Re: POL: Extropianism and Politics

Eliezer S. Yudkowsky (
Fri, 19 Mar 1999 11:30:42 -0600

Lee Daniel Crocker wrote:
> Failure to vote--to use the only tool the system allows--makes
> one morally complicit in whatever atrocities are committed by
> the government agents you failed to vote against.

On the contrary. The only thing that can make me morally complicit in *anything* is giving my consent to it. If the government offers me two candidates, Adolf Hitler and Michael Dukakis, my voting for Dukakis doesn't make me liable for whatever portion of the national debt he runs up. Nor does my refusal to vote entirely make me liable for Hitler's actions.

A vote is just the degree of control the government has decided to allow you over it.
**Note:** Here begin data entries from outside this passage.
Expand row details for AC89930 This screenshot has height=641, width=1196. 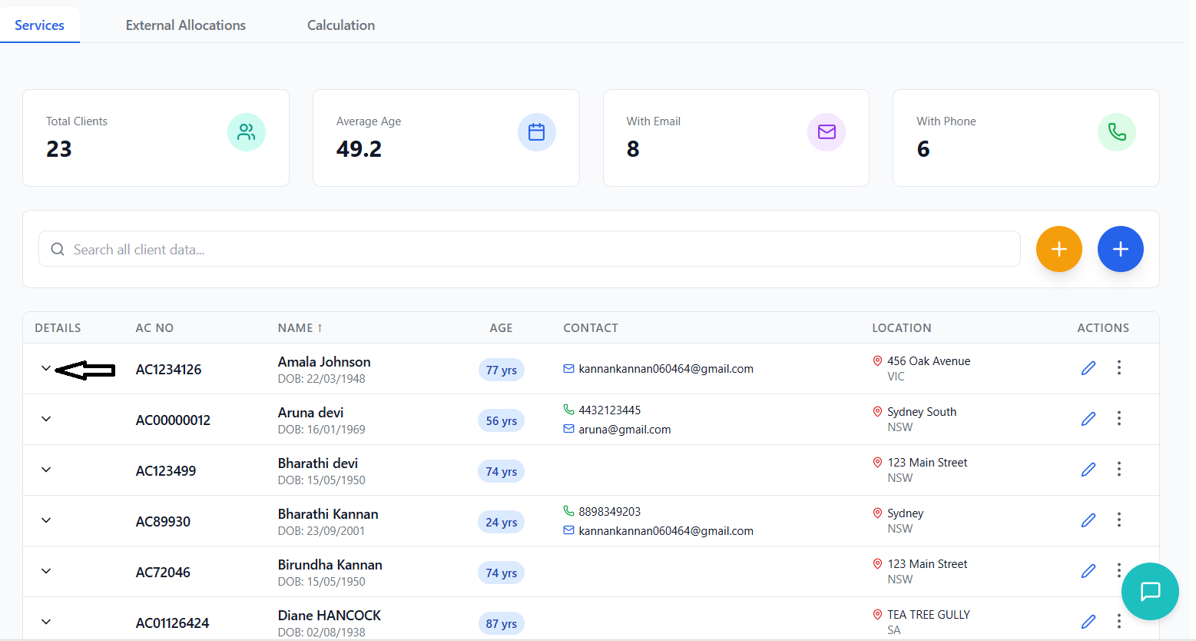point(46,520)
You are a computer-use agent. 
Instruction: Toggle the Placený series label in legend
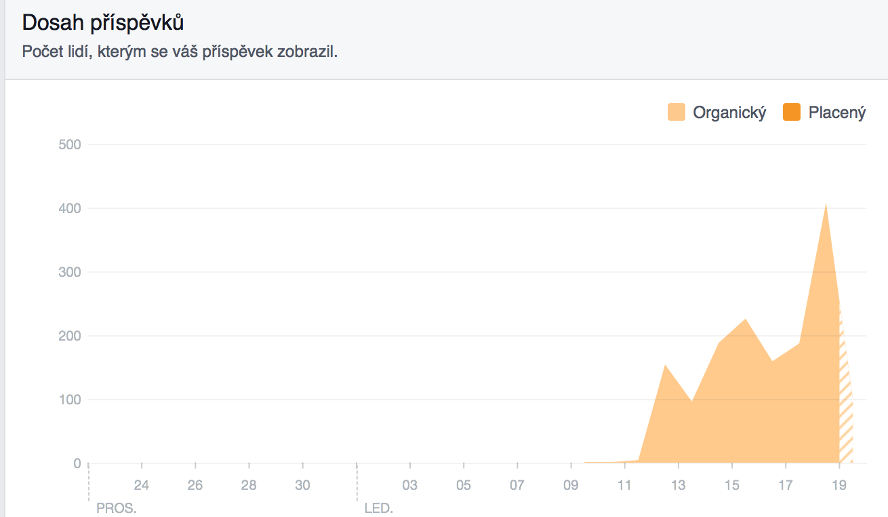click(836, 113)
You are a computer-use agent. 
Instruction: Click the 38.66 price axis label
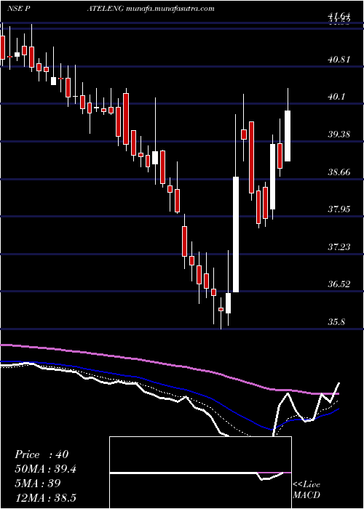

It doesn't signify your acquiescence to the actions of the government. If I'd signed the Constitution, it would, but I didn't, so it doesn't. If I do my best, through voting, to minimize the national debt, there is no action on the part of others that can make me morally liable for what's left. Others have no power over my moral responsibility; nor can they force me to accept liability by making it the lesser of two evils. The ONLY thing that can make me liable is my SPECIFIC CONSENT. The theory of implied consent through ANY action (or inaction) is hokum.

--          Eliezer S. Yudkowsky

Disclaimer:  Unless otherwise specified, I'm not telling you
everything I think I know.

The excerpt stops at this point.